Meet the Superrich, 200 citizens of the world who are both

rich and powerful. Coupon clippers need not apply.

 

BILLION BUCKS isn't what it used to be. Own a few apartment buildings in Tokyo, and—even in this market—you're almost certainly worth a bill. Take a high-tech company public when it's hot, and you're in the no-longer-so-exclusive billionaire club.

Ten years ago Forbes Magazine started counting billionaires outside the U.S.  It found 96. Last year, 298—plus 149 American billionaires. With stock markets around the world up an average 23% in the last year, the billionaire population, like the deer population, is sure to have increased.

Bowing to economic reality, they have revised their selection process this year. A billion bucks no longer gets you in. You've got to have made it yourself, or you've got to be actively managing it. This eliminates a fair number of jet-setters and Palm Beach residents. They have culled the roster of billionaires down to 200 people around the globe, the Global Superrich.

Take Microsoft's Bill Gates. He is by no means the richest on the list, but the company he has built is shaking the computer industry to its core.

Sixty of the Global 200, 30%, are Americans—roughly in line with the U.S.' 26% share of the world's gross economic product.
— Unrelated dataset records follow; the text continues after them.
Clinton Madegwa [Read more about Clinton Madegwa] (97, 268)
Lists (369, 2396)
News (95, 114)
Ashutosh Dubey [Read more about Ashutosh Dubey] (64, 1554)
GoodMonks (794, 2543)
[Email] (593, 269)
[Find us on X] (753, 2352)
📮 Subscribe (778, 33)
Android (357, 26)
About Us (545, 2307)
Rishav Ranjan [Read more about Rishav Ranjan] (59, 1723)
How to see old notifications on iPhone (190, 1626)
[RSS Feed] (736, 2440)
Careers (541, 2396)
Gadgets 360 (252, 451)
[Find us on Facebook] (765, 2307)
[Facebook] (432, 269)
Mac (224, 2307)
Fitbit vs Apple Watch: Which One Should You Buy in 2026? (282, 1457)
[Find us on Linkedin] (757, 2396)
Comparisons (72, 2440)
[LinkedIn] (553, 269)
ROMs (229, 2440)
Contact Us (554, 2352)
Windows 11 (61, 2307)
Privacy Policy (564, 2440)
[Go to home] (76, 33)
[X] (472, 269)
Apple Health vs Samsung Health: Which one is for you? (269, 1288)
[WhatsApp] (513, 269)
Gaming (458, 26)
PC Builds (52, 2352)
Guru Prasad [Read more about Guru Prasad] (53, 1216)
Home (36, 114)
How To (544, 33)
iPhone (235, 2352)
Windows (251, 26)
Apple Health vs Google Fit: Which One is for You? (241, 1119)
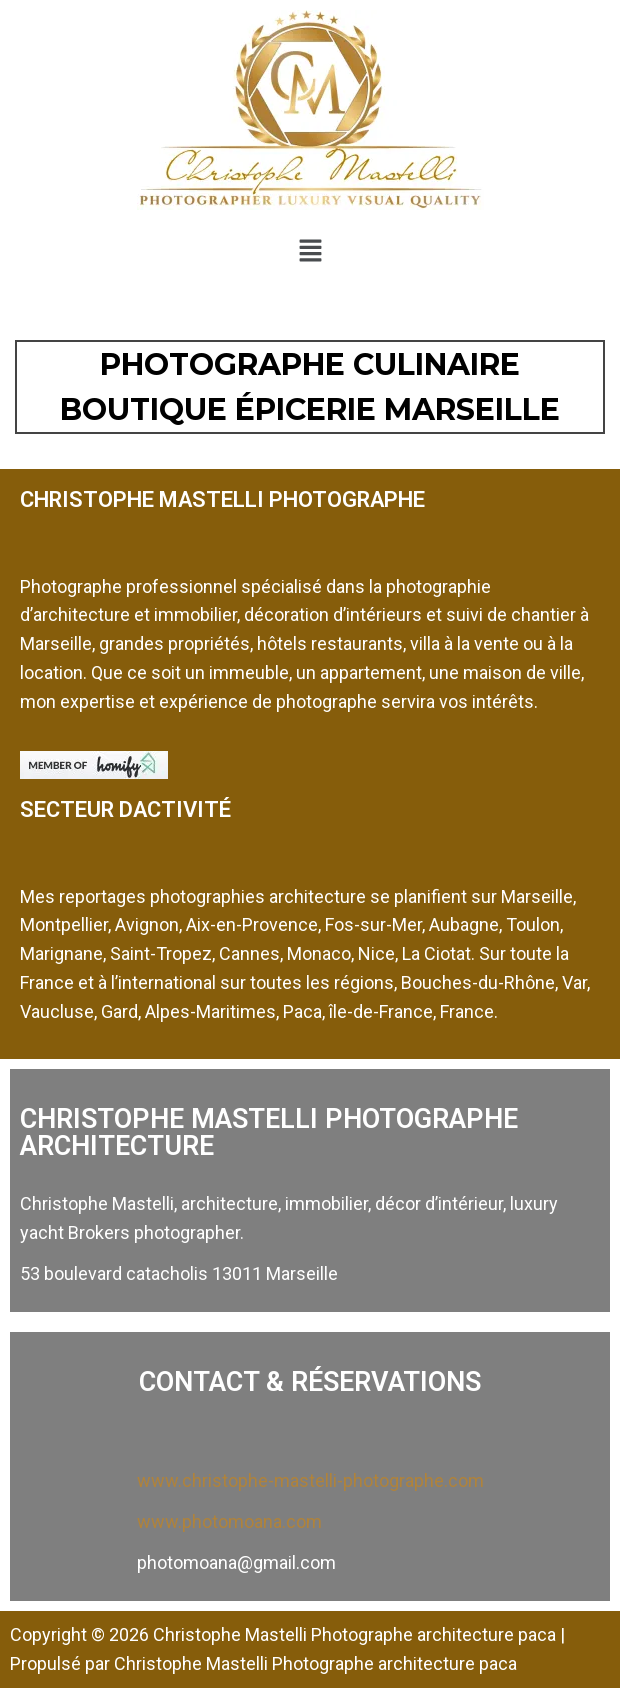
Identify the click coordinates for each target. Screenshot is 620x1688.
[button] (310, 250)
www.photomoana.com (229, 1521)
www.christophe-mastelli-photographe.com (310, 1480)
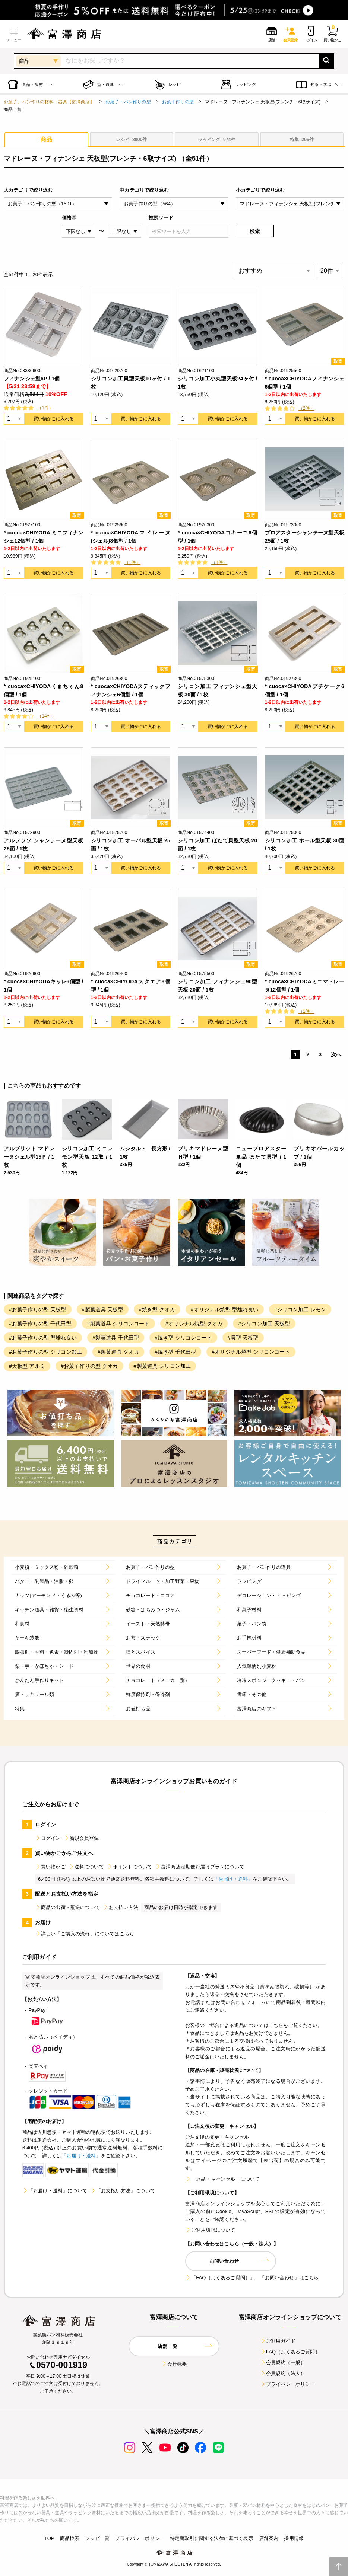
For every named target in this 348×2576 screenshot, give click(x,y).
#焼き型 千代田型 (175, 1352)
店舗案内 (269, 2538)
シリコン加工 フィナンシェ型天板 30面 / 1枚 (217, 690)
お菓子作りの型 (178, 102)
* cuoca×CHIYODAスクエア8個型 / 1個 (131, 986)
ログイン (48, 1838)
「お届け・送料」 (233, 1879)
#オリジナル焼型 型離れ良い (225, 1309)
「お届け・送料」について (54, 2190)
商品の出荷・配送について (67, 1907)
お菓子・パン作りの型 (128, 102)
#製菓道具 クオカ (118, 1352)
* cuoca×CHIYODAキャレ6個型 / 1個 (43, 986)
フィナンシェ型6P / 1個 (32, 379)
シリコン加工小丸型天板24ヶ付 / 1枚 (217, 383)
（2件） (306, 408)
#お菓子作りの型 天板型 (37, 1309)
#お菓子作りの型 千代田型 (40, 1324)
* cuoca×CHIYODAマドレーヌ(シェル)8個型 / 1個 (131, 537)
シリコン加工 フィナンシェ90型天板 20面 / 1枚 (217, 986)
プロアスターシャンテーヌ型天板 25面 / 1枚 (305, 537)
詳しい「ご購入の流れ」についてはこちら (84, 1934)
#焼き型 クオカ (157, 1309)
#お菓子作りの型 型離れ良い (43, 1338)
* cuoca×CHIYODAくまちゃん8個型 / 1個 (43, 690)
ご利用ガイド (277, 2341)
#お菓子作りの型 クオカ (89, 1366)
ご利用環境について (210, 2230)
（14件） (46, 716)
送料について (86, 1867)
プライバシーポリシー (287, 2384)
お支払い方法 (120, 1907)
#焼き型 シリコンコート (183, 1338)
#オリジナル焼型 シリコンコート (251, 1352)
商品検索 (70, 2538)
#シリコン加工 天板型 (264, 1324)
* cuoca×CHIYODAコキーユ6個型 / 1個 (217, 537)
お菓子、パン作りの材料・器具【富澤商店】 (49, 102)
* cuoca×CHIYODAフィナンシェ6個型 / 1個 (305, 383)
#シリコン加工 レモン (300, 1309)
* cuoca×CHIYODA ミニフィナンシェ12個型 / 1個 (43, 537)
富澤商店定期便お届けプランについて (199, 1867)
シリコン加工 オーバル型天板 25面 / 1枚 (131, 844)
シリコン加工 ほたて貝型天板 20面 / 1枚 (217, 844)
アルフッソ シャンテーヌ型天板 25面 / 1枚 (43, 844)
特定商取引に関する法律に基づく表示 (211, 2538)
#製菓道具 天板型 (102, 1309)
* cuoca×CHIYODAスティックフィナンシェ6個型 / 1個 (131, 690)
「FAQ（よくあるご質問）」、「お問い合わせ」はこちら (252, 2277)
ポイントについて (129, 1867)
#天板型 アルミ (27, 1366)
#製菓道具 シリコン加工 (162, 1366)
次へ (336, 1054)
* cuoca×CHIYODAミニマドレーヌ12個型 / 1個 (305, 986)
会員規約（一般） (282, 2362)
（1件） (45, 408)
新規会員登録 (81, 1838)
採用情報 (294, 2538)
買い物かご (50, 1867)
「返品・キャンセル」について (222, 2179)
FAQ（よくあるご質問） (290, 2352)
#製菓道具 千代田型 (115, 1338)
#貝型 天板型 (243, 1338)
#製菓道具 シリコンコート (118, 1324)
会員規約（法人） (282, 2373)
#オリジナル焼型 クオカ (194, 1324)
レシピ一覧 (97, 2538)
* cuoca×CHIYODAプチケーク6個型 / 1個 (305, 690)
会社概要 (174, 2364)
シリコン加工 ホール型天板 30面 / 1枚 (305, 844)
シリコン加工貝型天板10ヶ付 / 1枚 (131, 383)
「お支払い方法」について (122, 2190)
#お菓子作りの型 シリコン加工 (45, 1352)
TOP (49, 2538)
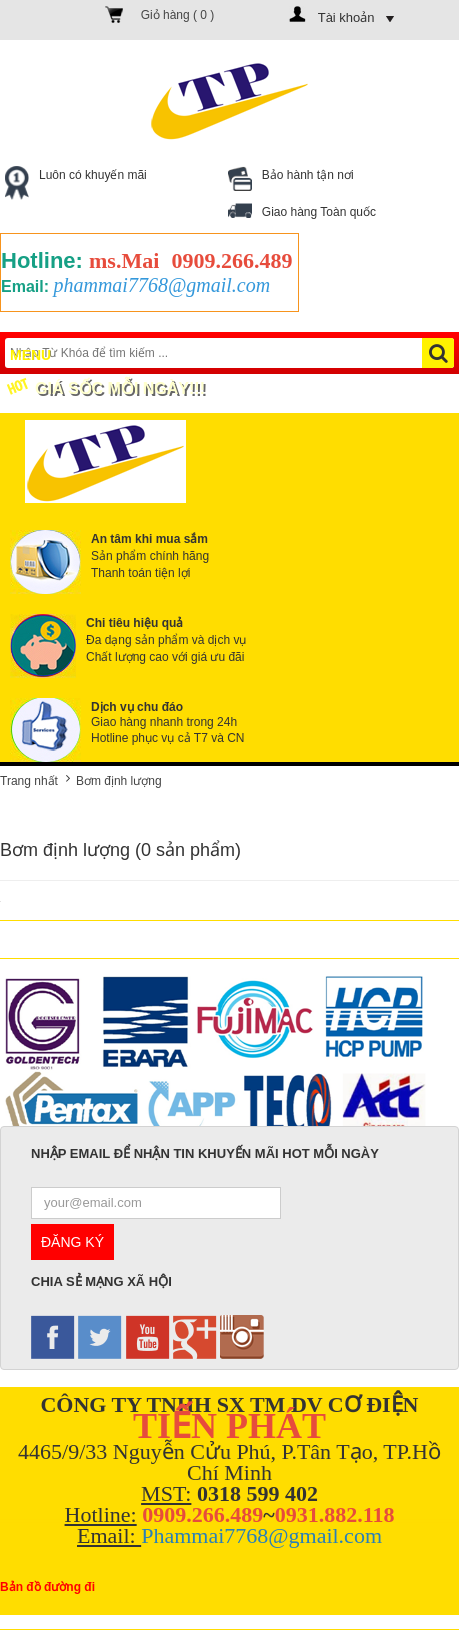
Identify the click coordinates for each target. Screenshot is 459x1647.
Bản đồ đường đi (47, 1587)
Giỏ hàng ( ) (178, 15)
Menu (45, 353)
Asia accounts for 56 names on the list, a reflection of the dynamism in Asia in the 1990s. Only 44 call Europe home, a comment on that region's declining economic status. Their fortunes were valued using stock prices from early June.

From the Global 200 Forbes editors have highlighted ten who they think are the most creative and successful—though again not necessarily the wealthiest—businesspeople in the world today. They appear starting on the right. The choices are, of course, somewhat subjective, but in business as in everything else you can't judge an entrepreneur's importance simply by the size of the pile he has made. In places like India or Eastern Europe someone who has put together a $250 million fortune is probably worth knowing as much as your average American billionaire is. They address this problem by including 27 "heavy hitters"—men (yes, they're all men) who aren't yet worth a billion, but who nonetheless wield outsize influence in their countries.